Restless under the conflicting passions of his adolescence, Conan spent several months with a band of Æsir as they raided the Vanir and the Hyperboreans. He soon learned that some Hyperborean citadels were ruled by a caste of widelyfeared magicians, called Witchmen. Undaunted, he took part in a foray against Haloga Castle, when he found that Hyperborean slavers had captured Rann, the daughter of Njal, chief of the Æsir band.
Conan gained entrance to the castle and spirited out Rann Njalsdatter; but on the flight out of Hyperborea, Njal’s band was overtaken by an army of living dead. Conan and the other Æsir survivors were led away to slavery (“Legions of the Dead”).
Conan did not long remain a captive. Working at night, he ground away at one link of his chain until it was weak enough to break. Then one stormy night, whirling a four-foot length of heavy chain, he fought his way out of the slave pen and vanished into the downpour.
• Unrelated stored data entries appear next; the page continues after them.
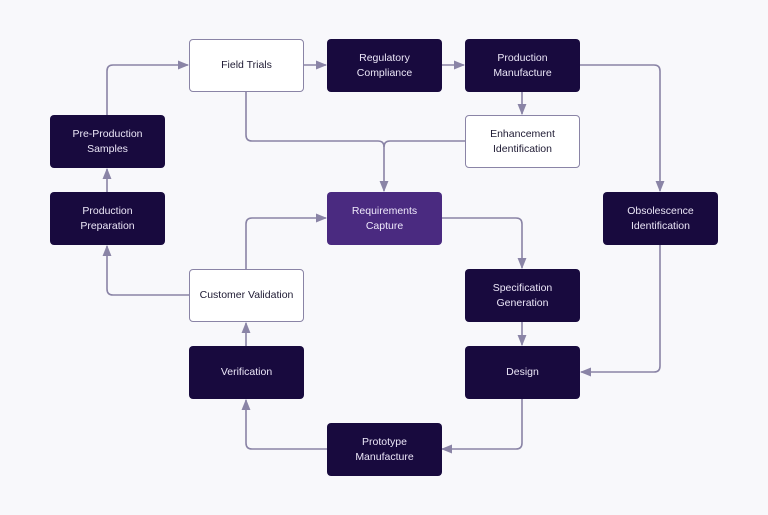 Image resolution: width=768 pixels, height=515 pixels. Describe the element at coordinates (317, 142) in the screenshot. I see `edge-field-trials-to-requirements` at that location.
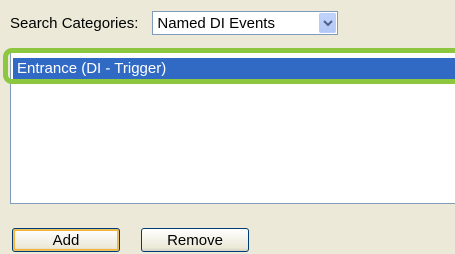 This screenshot has width=455, height=254. Describe the element at coordinates (74, 23) in the screenshot. I see `search-categories-label: Search Categories:` at that location.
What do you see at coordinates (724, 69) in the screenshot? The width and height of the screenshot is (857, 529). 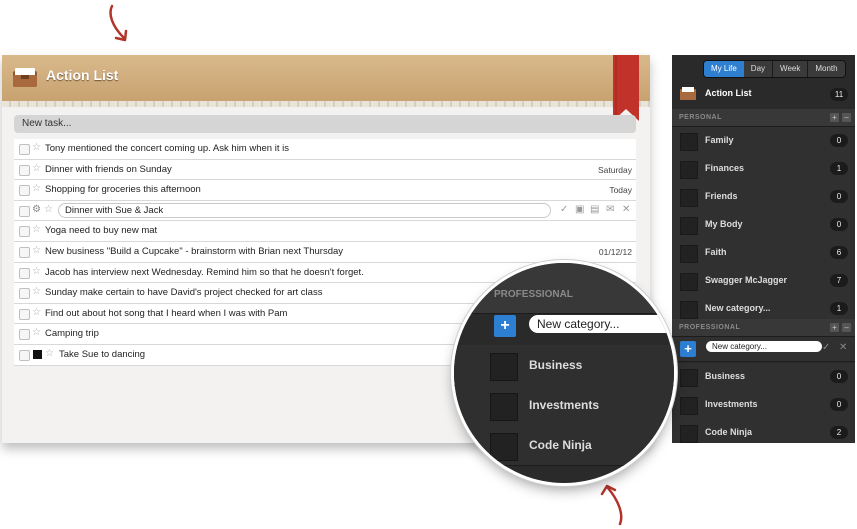 I see `tab-my-life: My Life` at bounding box center [724, 69].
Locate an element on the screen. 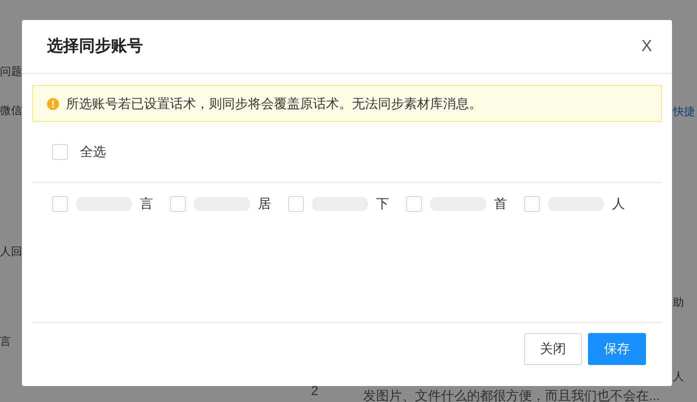 The height and width of the screenshot is (402, 697). background-text: 人回 is located at coordinates (11, 252).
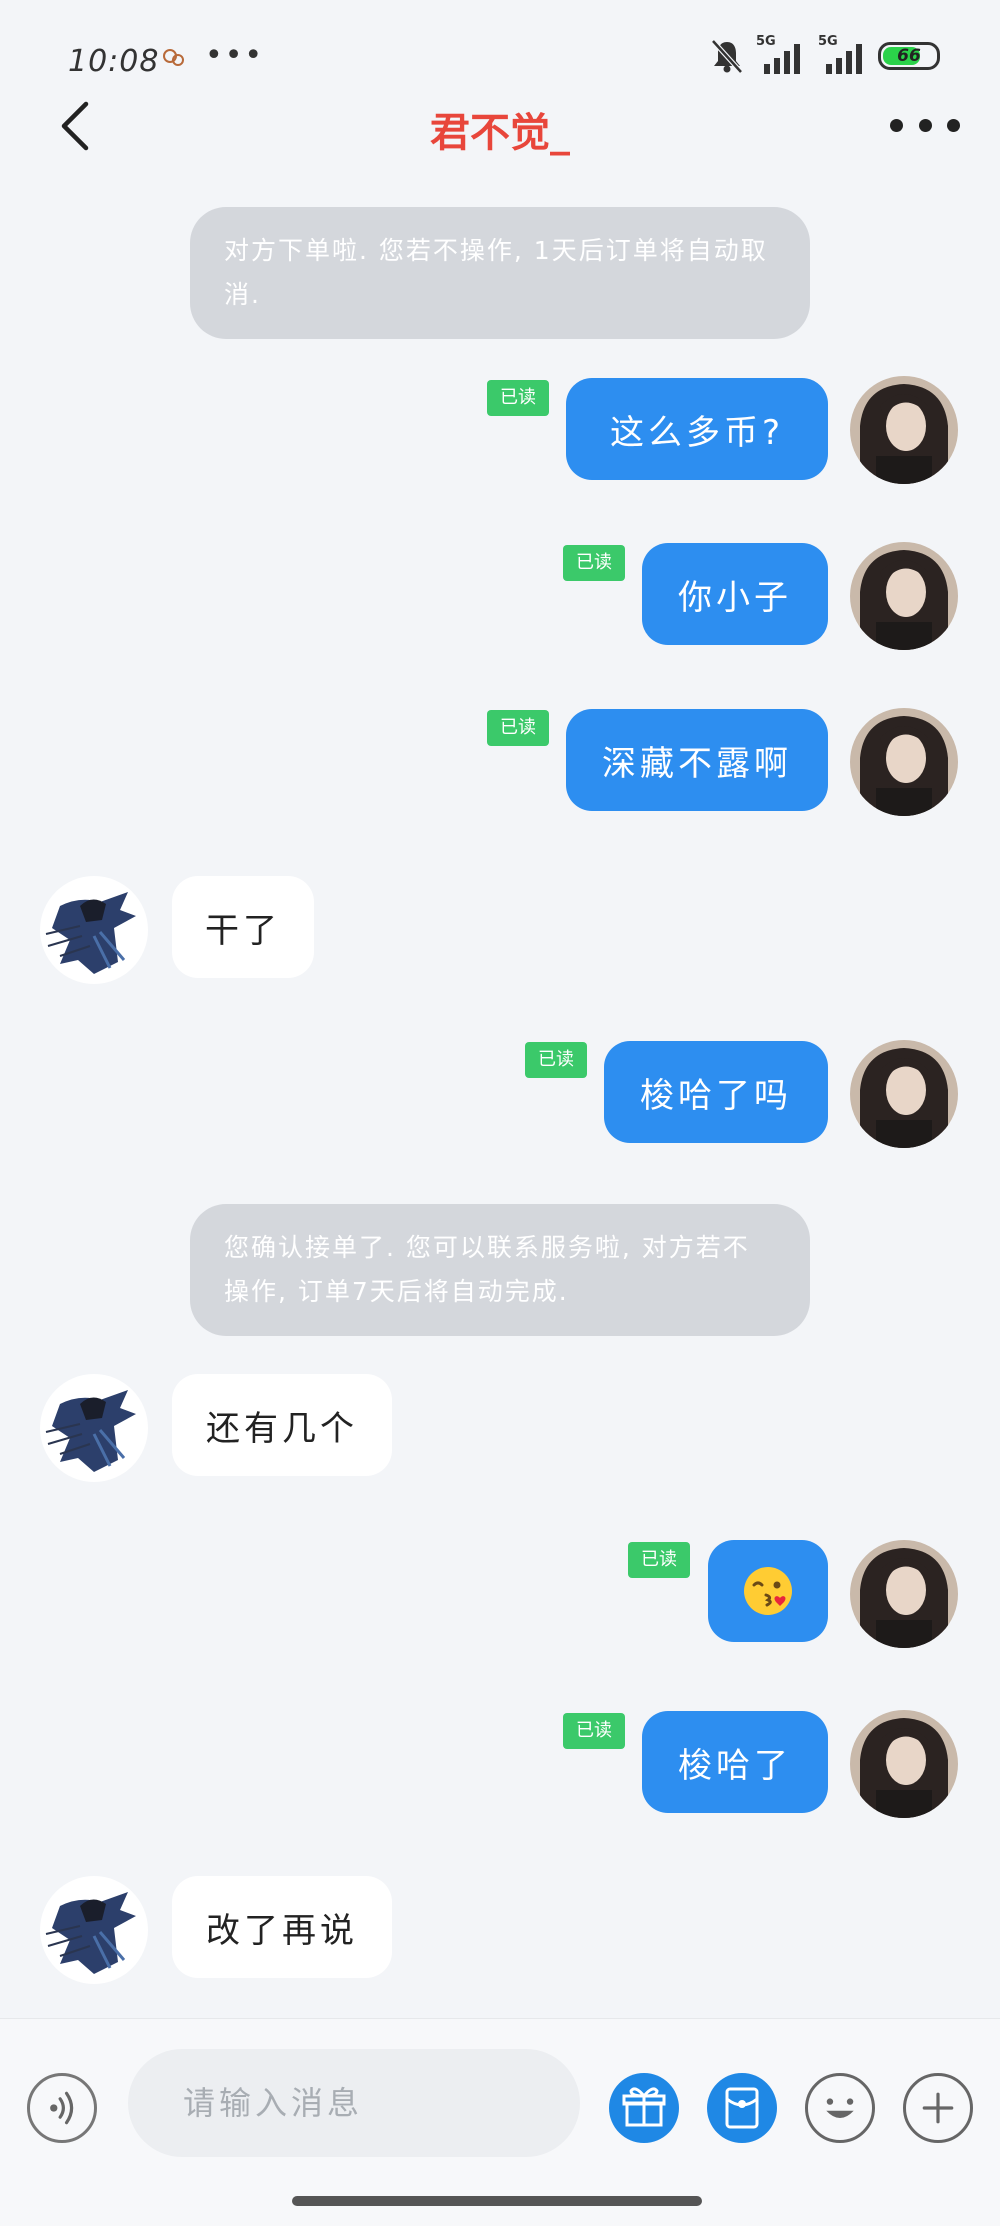 The width and height of the screenshot is (1000, 2226). Describe the element at coordinates (62, 2108) in the screenshot. I see `voice-input-button` at that location.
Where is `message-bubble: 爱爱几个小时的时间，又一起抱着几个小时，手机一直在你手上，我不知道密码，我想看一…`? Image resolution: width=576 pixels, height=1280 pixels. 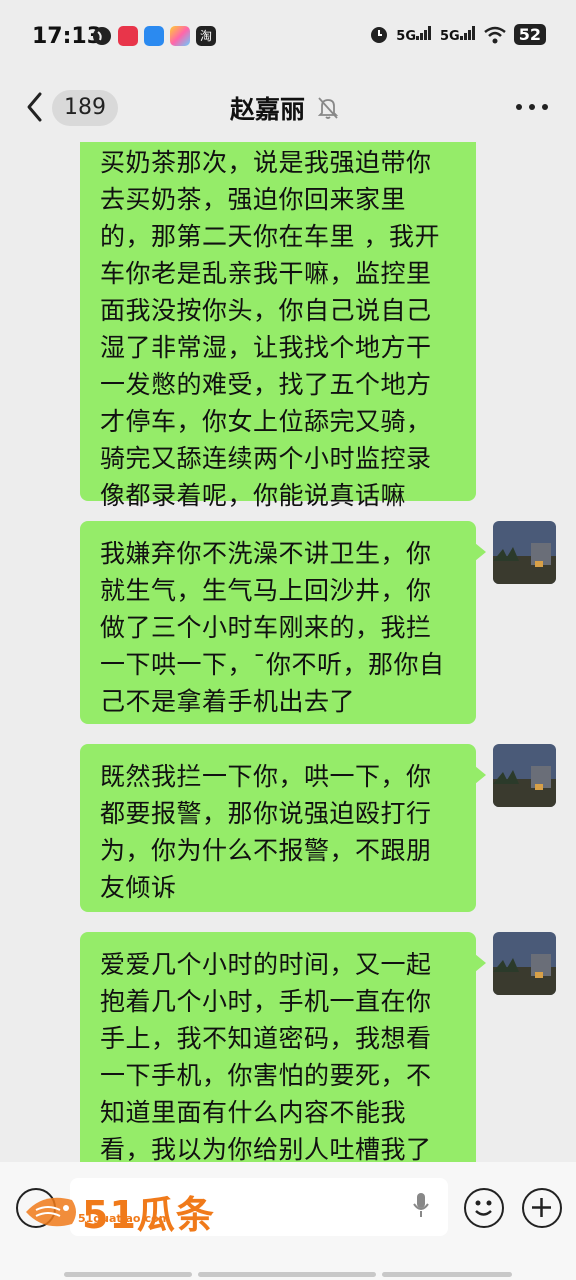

Another account of Conan’s early years tells a different tale. This narrative, on a badly broken clay prism from Nippur, states that Conan was enslaved as a boy of ten or twelve by Vanir raiders and set to work turning a grist mill. When he reached his full growth, he was bought by a Hyrkanian pitmaster who traveled with a band of professional fighters staging contests for the amusement of the Vanir and Æsir. At this time Conan received his training with weapons. Later he escaped and made his way south to Zamora (Conan the Barbarian).
Of the two versions, the records of Conan’s enslavement by the Hyrkanians at sixteen, found in a papyrus in the British Museum, appear much more legible and self-consistent. But this question may never be settled.